SuaraJogja.id - Jaringan organisasi disabilitas di Yogyakarta dengan tegas menolak pengesahan Rancangan Peraturan Daerah (Raperda) Pendidikan Khusus oleh DPRD DIY. Pasalnya Raperda tersebut dinilai tidak mencerminkan komitmen pemenuhan hak-hak penyandang disabilitas di DIY.
Ketua Komite Disabilitas DIY Farid B Siswantoro menuturkan Raperda yang rencananya akan disahkan pada 24 September 2021 tersebut tidak mencerminkan komitmen yang tegas. Khususnya dalam pemenuhan hak pendidikan sebagaimana tertuang dalam Undang-Undang Disabilitas Nomor 8 tahun 2016
"Terdapat sejumlah catatan muncul terkait dengan adanya ketidakharmonisan baik dalam proses penyusunan maupun substansi dalam draft ranperda tersebut," kata Farid saat menggelar konferensi pers di Kantor Komite Disabilitas DIY, Selasa (21/9/2021).
Dijelaskan Farid, saat ini Pemda dan DPRD DIY tengah berproses untuk mengamandmen Perda nomor 4 tahun 2012 yang dianggap tidak lagi sesuai dengan kebijakan nasional tentang pemenuhan hak difabel.

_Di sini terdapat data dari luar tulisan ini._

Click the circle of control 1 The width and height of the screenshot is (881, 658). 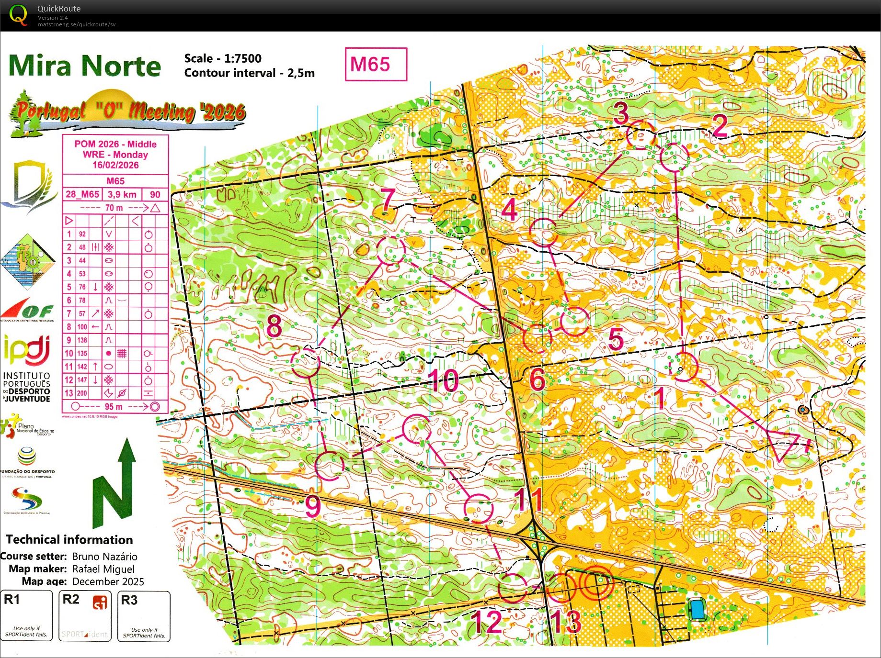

Baca Juga:Gubernur DIY Minta Penerapan Kebijakan Anak di Bawah 12 Tahun ke Mall Harus Hati-hati
Upaya ini sebenarnya patut diapresiasi sebab dari sana terdapat kesempatan partisipasi bagi organisasi penyandang disabilitas. Dalam hal ini untuk memberikan masukan yang mengedepankan pada prinsip hak asasi manusia.
Namun justru ketika proses revisi Perda tersebut belum sepenuhnya rampung. Seketika bergulir inisiatif dari Dewan untuk menyusun dan hendak mengesahkan Raperda Pendidikan Khusus.
Ia menilai bahwa Raperda Pendidikan Khusus itu juga tak jelas secara substansi serta yang tidak kalah penting minimnya partisipasi difabel sebagai pemangku hak.
"Terkait hal ini, patut kiranya kami mempertanyakan, siapa sebenarnya yang berkepentingan dengan PERDA ini, ketika partisipasi difabel bahkan sangat dibatasi," tegasnya.
Sejak tahun 2019, kata Farid, jaringan organisasi dan pegiat disabilitas telah berupaya untuk mengawal substansi serta norma hukum yang diatur di dalamnya. Namun hingga hari ini di dalam draft raperda tersebut tidak nampak perubahannya.
Baca Juga:Berbarengan dengan PTS, Sekolah di DIY Batal Gelar Pembelajaran Tatap Muka
Malah justu proses diskusi yang terus berjalan tidak dibarengi dengan pemberian ruang partisipasi difabel. Sebab terus dibatasi untuk dapat memberikan masukan yang konstruktif.